Por Fernando Iglesias
Fue hace exactamente cinco años. Y para los argentinos fue uno de esos momentos -como el asesinato de Kennedy o el ataque a las Torres Gemelas para los norteamericanos- en que la Historia con mayúscula se tocó con la historia con minúscula, la personal. ¿Dónde estabas cuando el cardenal Bergoglio se transformó en el Papa Francisco? Yo estaba -azares del destino- en las oficinas porteñas de Alitalia, intentando que me cambiaran un pasaje a Roma que se me había vencido. Y entonces, desde el fondo de una sala en la que había varios escritorios con oficinistas mirando pantallas, uno de ellas gritó «¡Es Bergoglio! ¡Es Bergoglio!», y el mundo ya nunca más fue igual.
=======
**Ejercicio 1:**
Indica si cada afirmación coincide con el texto sobre el papa Francisco: (a) quien escribe se encontraba en Roma cuando Bergoglio fue elegido; (b) quien escribe quería cambiar un pasaje a Roma; (c) el hecho narrado ocurrió hace diez años. Responde sí o no y cita las palabras del texto que lo deciden.
**Ejercicio 2:**
Cambia "Alitalia" por "Aerolíneas Argentinas" al volver a escribir el texto sobre el papa Francisco desde "Por Fernando Iglesias" hasta "más fue igual.", ambos incluidos.
**Ejercicio 3:**
Retoma el texto sobre el papa Francisco a partir de su última oración y continúalo.

**Entradas de búsqueda de elementos:**
=======
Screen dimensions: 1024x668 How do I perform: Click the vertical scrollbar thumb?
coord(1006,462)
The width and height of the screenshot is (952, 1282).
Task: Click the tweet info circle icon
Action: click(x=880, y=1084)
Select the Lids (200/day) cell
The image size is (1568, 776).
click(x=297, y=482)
=======
**Respuesta 1:**
(a) No: "en las oficinas porteñas de Alitalia".
(b) Sí: "intentando que me cambiaran un pasaje a Roma que se me había vencido".
(c) No: "Fue hace exactamente cinco años."

**Respuesta 2:**
Por Fernando Iglesias
Fue hace exactamente cinco años. Y para los argentinos fue uno de esos momentos -como el asesinato de Kennedy o el ataque a las Torres Gemelas para los norteamericanos- en que la Historia con mayúscula se tocó con la historia con minúscula, la personal. ¿Dónde estabas cuando el cardenal Bergoglio se transformó en el Papa Francisco? Yo estaba -azares del destino- en las oficinas porteñas de Aerolíneas Argentinas, intentando que me cambiaran un pasaje a Roma que se me había vencido. Y entonces, desde el fondo de una sala en la que había varios escritorios con oficinistas mirando pantallas, uno de ellas gritó «¡Es Bergoglio! ¡Es Bergoglio!», y el mundo ya nunca más fue igual.

**Respuesta 3:**
El reino de Francisco en esta Tierra empezó hace cinco años, y Francisco lo empezó bien. Con humildad. Hablando de los pobres. Pidiendo que rezaran por él. Eligiendo -él, un jesuita, el orden más político y menos espiritual de la Iglesia- el nombre del más santo de los santos católicos: San Francesco d’Assisi. No temo decirlo: Francisco tocó mi corazón. En lo personal, porque el último y mejor de mis siete años de residencia en Italia lo pasé en la maravillosa Gubbio, el pequeño pueblo de los abuelos de Frondizi donde Francisco encontró y amansó con simples palabras al sanguinario hermano lobo. En lo general, porque la elección de Francisco era -pensé- la elección de tres valores que necesitamos como el agua a nivel global: la opción por los pobres, en un mundo donde aumenta la desigualdad y los autoritarismos que crecen con ella; el amor por los animales y la naturaleza, en una mínima nave azul a la deriva que está en peligro de supervivencia gracias a la desaprensión humana; y la defensa de la paz, en una Tierra donde proliferan los «locos con carnet» de Serrat y en donde el armamento nuclear ya es suficiente para acabar varias veces con la vida en el planeta.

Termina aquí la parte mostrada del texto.